**About this exercise:** Pictures aside, copy exactly each line from the one that holds "You are a GUI" through the last line of the records below.

◆ ◆ ◆

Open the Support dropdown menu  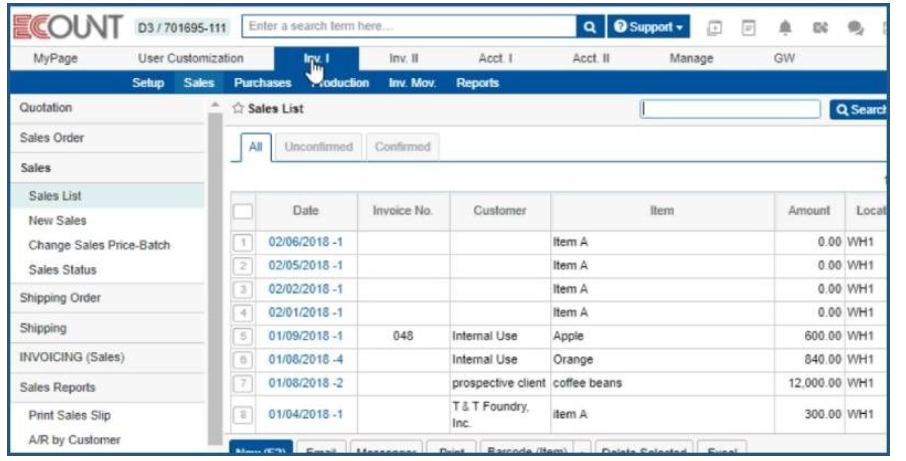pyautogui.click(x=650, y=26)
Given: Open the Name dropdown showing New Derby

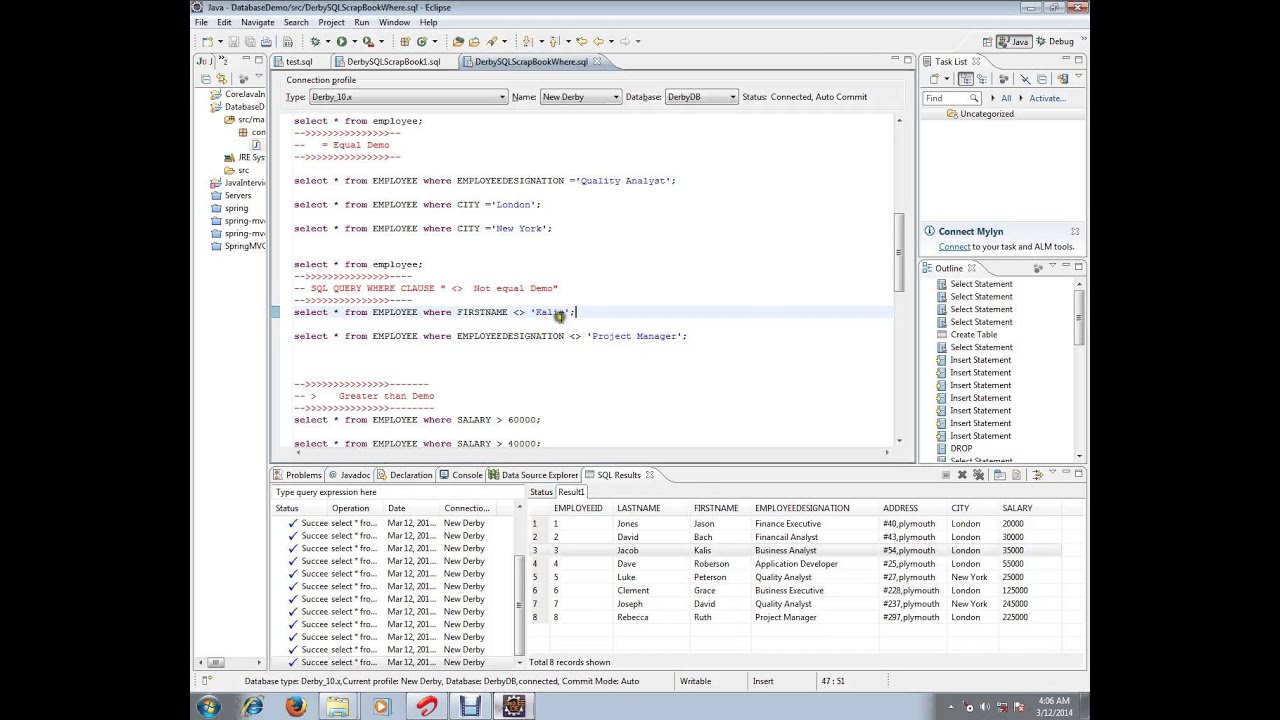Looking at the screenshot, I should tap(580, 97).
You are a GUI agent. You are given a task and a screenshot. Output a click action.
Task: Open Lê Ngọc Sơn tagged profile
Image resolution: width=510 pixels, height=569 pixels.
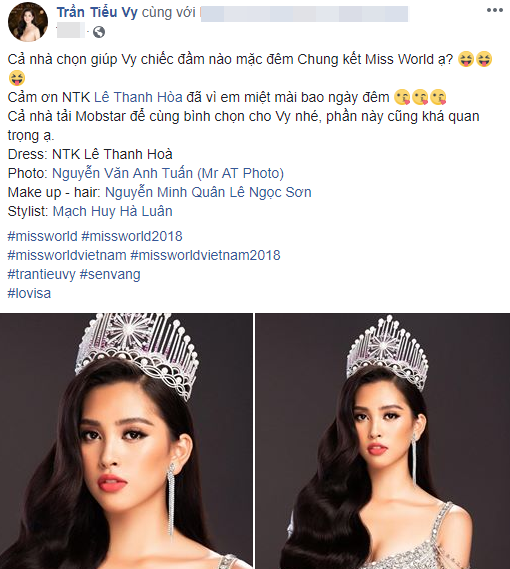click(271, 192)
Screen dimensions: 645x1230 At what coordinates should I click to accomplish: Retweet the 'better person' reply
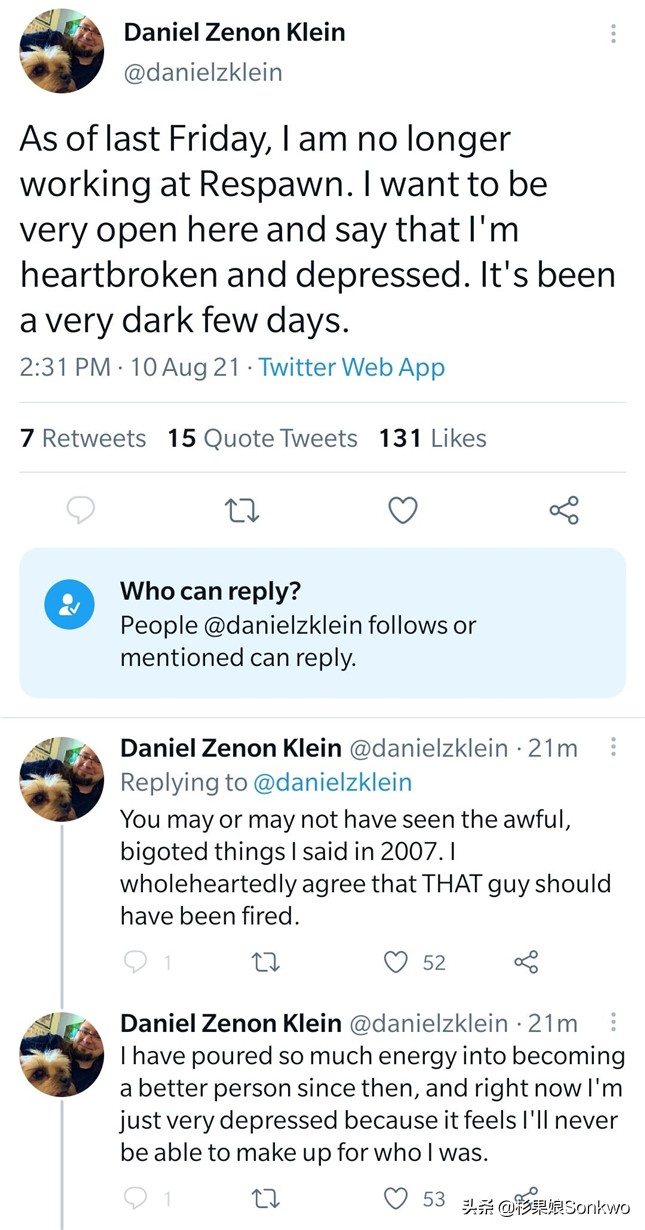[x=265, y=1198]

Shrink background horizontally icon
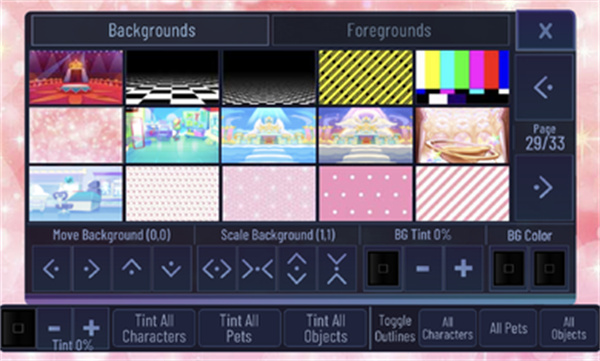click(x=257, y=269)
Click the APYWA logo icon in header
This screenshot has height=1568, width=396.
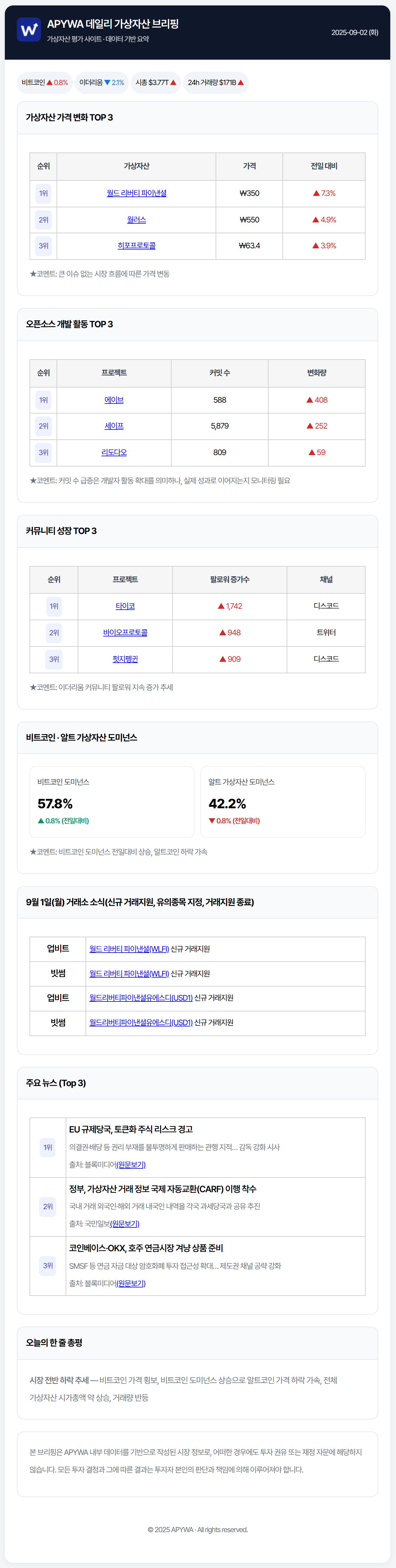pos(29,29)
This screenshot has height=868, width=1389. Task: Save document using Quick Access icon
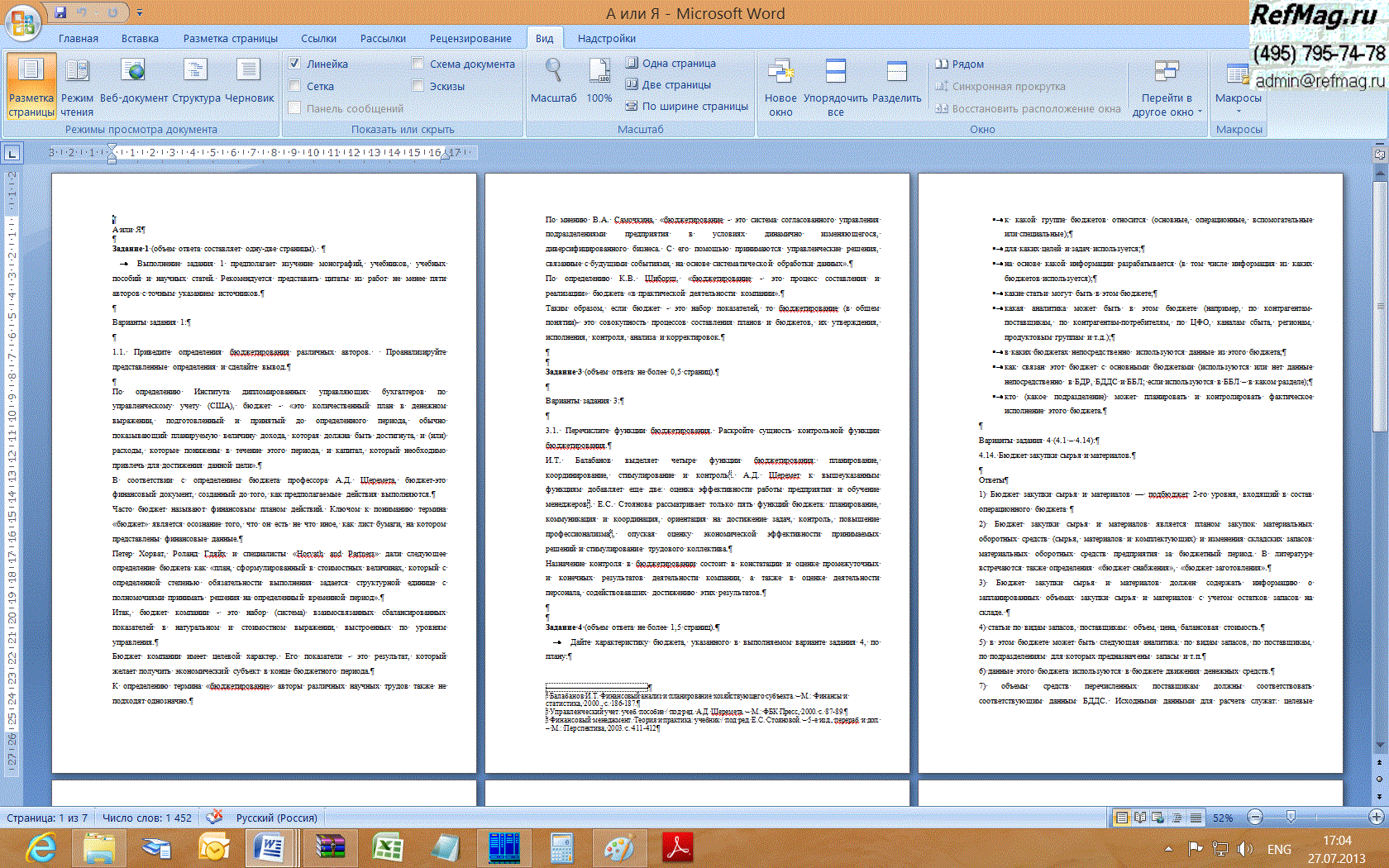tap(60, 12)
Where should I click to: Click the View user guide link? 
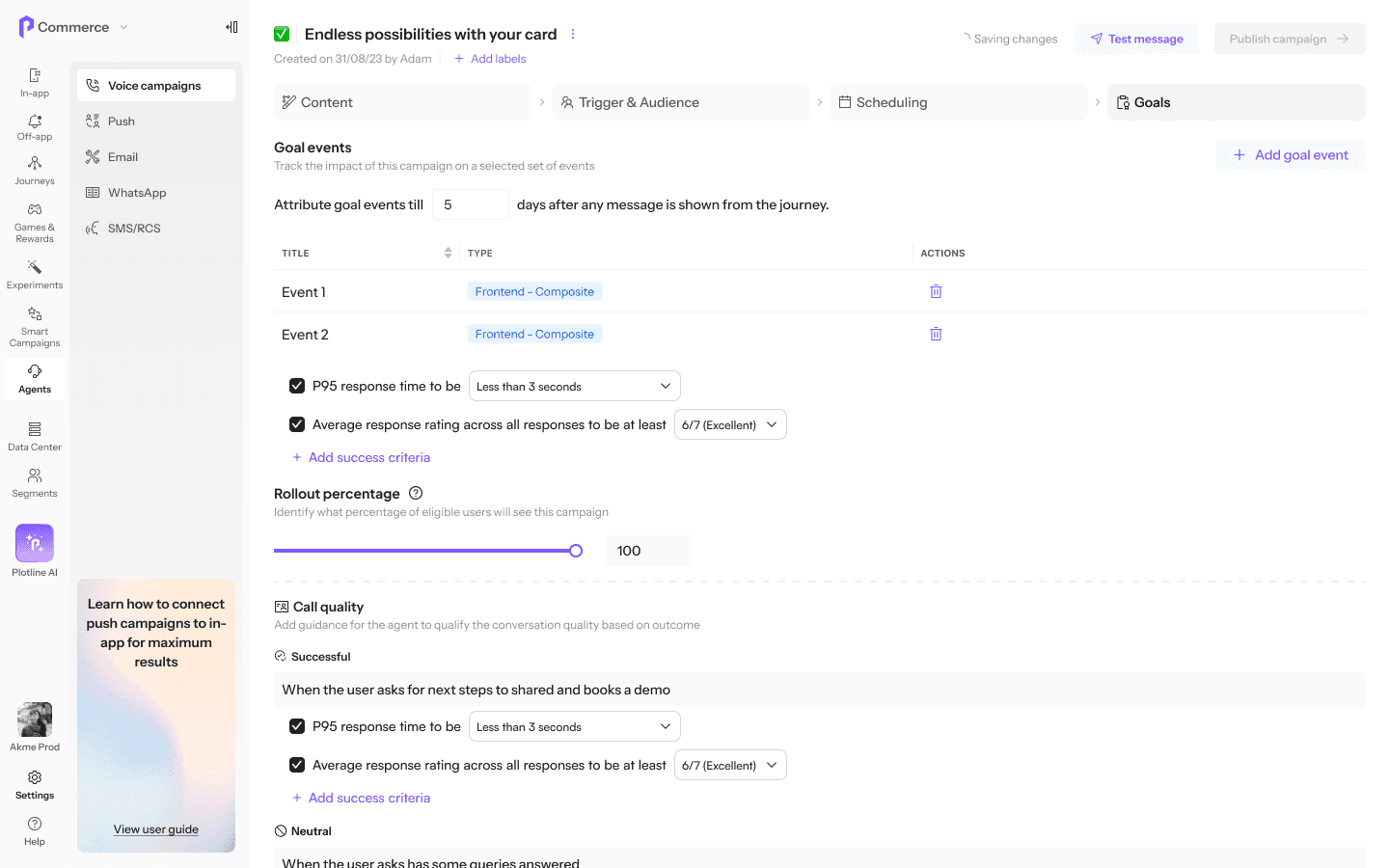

◆ ◆ ◆

**Answer section:**
You are a GUI agent. You are given a task and a screenshot. Output a click action.
Task: Open Lê Ngọc Sơn tagged profile
Image resolution: width=510 pixels, height=569 pixels.
click(271, 192)
Screen dimensions: 645x1230 At what coordinates should I click to accomplish: Retweet the 'better person' reply
[x=265, y=1198]

Shrink background horizontally icon
click(x=257, y=269)
Click the APYWA logo icon in header
This screenshot has height=1568, width=396.
pos(29,29)
This screenshot has height=868, width=1389. Task: Save document using Quick Access icon
tap(60, 12)
Where should I click to: Click the View user guide link? 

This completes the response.